Your objective
Would you please transcribe, exactly as written, the lines of the entries below starting at the one that holds "736x491 pixels." and ending at the one that holds "Given: Open the Results Per Page dropdown", both included?

[Source records]
--- START ---
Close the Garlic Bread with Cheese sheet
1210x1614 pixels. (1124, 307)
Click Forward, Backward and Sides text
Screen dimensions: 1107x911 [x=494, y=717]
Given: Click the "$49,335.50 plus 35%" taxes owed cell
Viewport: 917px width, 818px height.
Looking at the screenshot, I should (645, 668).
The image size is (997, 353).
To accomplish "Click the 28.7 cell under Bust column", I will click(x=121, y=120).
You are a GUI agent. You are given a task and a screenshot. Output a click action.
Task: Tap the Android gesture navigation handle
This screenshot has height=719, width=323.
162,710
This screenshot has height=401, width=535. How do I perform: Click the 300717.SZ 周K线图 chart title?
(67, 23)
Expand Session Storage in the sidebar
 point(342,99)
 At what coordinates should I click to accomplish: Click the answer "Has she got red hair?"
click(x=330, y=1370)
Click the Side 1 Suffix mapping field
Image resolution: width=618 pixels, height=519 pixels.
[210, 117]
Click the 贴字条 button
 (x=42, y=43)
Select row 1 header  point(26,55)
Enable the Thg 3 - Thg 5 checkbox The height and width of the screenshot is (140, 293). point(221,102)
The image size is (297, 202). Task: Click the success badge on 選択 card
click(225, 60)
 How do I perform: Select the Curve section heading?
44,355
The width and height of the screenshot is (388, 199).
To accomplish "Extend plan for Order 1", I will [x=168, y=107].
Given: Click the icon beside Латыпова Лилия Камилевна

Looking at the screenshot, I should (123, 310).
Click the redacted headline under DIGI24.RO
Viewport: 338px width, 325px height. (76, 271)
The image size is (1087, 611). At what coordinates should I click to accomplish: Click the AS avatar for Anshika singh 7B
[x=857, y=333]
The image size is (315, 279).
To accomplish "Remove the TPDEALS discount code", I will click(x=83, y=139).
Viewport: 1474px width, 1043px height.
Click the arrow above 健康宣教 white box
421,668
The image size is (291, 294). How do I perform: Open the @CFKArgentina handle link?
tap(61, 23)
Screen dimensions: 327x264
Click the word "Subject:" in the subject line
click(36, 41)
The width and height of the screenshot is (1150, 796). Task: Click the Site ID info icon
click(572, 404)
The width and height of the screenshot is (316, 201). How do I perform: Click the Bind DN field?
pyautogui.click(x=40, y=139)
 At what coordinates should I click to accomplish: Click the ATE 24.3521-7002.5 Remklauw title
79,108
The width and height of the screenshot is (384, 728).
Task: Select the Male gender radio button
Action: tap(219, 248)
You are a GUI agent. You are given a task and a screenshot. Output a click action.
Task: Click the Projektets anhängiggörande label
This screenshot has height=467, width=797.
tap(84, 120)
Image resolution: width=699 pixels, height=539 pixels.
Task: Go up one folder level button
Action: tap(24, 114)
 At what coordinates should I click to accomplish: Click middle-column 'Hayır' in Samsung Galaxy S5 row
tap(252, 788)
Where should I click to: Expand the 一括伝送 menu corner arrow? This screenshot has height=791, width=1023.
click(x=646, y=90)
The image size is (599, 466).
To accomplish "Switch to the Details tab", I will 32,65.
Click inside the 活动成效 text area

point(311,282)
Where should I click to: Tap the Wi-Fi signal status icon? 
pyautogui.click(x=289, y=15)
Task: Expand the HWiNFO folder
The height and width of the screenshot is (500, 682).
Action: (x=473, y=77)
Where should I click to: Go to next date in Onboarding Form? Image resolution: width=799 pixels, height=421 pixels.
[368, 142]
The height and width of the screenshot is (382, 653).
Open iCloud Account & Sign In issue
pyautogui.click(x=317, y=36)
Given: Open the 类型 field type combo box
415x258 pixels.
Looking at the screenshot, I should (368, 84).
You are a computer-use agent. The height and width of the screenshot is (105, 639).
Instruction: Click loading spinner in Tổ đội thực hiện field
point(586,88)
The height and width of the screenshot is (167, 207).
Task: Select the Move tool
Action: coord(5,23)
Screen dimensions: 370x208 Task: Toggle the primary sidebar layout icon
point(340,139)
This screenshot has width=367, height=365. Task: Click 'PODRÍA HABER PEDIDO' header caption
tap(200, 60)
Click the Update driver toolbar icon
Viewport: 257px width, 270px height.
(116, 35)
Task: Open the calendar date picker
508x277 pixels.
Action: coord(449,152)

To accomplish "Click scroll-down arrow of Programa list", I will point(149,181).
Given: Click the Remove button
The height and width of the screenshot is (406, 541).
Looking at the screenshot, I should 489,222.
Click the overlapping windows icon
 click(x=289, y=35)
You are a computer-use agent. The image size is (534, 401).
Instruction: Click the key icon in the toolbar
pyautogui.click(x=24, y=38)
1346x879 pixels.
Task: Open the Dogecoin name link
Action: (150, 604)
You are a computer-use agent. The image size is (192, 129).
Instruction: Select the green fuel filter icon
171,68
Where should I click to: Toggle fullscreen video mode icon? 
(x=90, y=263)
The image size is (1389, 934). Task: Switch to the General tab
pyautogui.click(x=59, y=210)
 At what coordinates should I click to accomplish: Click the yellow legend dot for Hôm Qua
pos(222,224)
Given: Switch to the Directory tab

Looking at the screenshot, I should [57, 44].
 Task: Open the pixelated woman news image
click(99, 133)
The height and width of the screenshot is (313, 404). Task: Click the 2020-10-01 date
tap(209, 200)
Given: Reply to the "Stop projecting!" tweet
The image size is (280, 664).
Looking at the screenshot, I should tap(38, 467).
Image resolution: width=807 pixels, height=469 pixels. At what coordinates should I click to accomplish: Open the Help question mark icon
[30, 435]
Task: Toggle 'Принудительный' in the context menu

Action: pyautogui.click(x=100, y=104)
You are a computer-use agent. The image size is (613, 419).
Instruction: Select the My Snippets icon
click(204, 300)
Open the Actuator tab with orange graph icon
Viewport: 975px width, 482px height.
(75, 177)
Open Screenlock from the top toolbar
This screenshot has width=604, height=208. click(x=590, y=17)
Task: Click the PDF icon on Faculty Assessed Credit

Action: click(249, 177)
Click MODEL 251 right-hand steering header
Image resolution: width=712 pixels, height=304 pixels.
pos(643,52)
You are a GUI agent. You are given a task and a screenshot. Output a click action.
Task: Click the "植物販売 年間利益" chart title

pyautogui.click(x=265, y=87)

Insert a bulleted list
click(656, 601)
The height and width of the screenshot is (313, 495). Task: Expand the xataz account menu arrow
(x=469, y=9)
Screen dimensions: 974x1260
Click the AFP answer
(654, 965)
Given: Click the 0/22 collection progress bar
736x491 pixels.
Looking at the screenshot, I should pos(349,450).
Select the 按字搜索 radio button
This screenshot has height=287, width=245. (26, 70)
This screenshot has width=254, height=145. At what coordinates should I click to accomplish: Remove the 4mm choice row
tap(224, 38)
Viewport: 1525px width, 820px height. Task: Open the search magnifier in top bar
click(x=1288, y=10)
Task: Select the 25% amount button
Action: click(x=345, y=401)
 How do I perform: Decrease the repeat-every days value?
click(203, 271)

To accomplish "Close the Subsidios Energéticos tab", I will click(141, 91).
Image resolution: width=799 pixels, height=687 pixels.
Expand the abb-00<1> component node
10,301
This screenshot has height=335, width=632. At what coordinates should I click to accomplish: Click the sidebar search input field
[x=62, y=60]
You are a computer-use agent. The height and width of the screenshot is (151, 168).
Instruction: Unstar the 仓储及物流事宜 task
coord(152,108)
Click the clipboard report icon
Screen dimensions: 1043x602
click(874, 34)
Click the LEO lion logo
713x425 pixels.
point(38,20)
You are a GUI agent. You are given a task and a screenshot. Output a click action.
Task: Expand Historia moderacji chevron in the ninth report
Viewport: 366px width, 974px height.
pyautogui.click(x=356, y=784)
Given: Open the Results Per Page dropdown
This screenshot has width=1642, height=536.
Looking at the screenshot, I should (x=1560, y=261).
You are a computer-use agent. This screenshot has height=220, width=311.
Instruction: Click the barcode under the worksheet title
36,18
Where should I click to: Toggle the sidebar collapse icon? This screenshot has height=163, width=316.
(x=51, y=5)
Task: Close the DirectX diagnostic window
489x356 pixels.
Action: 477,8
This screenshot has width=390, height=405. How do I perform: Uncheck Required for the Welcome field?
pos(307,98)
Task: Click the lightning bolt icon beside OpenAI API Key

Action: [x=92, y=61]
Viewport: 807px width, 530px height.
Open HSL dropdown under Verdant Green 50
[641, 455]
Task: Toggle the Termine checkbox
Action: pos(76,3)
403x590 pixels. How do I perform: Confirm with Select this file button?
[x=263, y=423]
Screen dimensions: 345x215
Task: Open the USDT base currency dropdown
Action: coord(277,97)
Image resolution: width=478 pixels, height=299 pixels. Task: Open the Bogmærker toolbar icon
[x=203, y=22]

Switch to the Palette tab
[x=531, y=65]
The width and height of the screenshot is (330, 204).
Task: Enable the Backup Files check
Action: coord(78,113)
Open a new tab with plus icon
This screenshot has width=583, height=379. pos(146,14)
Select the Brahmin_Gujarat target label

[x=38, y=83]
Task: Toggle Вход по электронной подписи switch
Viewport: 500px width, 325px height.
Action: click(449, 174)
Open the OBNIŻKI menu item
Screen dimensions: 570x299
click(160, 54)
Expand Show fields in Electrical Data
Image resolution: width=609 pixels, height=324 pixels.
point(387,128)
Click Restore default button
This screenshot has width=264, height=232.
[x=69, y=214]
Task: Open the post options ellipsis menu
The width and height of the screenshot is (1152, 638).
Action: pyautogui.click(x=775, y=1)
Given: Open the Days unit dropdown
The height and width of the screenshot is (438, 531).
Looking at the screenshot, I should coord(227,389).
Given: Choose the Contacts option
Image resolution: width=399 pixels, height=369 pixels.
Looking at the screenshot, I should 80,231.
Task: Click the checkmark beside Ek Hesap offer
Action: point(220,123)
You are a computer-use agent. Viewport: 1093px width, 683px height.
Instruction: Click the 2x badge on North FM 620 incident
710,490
--- END ---
Expected answer
736x491 pixels.
Looking at the screenshot, I should pos(349,450).
Select the 按字搜索 radio button
This screenshot has height=287, width=245. (26, 70)
This screenshot has width=254, height=145. At what coordinates should I click to accomplish: Remove the 4mm choice row
tap(224, 38)
Viewport: 1525px width, 820px height. Task: Open the search magnifier in top bar
click(x=1288, y=10)
Task: Select the 25% amount button
Action: click(x=345, y=401)
 How do I perform: Decrease the repeat-every days value?
click(203, 271)

To accomplish "Close the Subsidios Energéticos tab", I will click(141, 91).
Image resolution: width=799 pixels, height=687 pixels.
Expand the abb-00<1> component node
10,301
This screenshot has height=335, width=632. At what coordinates should I click to accomplish: Click the sidebar search input field
[x=62, y=60]
You are a computer-use agent. The height and width of the screenshot is (151, 168).
Instruction: Unstar the 仓储及物流事宜 task
coord(152,108)
Click the clipboard report icon
Screen dimensions: 1043x602
click(874, 34)
Click the LEO lion logo
713x425 pixels.
point(38,20)
You are a GUI agent. You are given a task and a screenshot. Output a click action.
Task: Expand Historia moderacji chevron in the ninth report
Viewport: 366px width, 974px height.
pyautogui.click(x=356, y=784)
Given: Open the Results Per Page dropdown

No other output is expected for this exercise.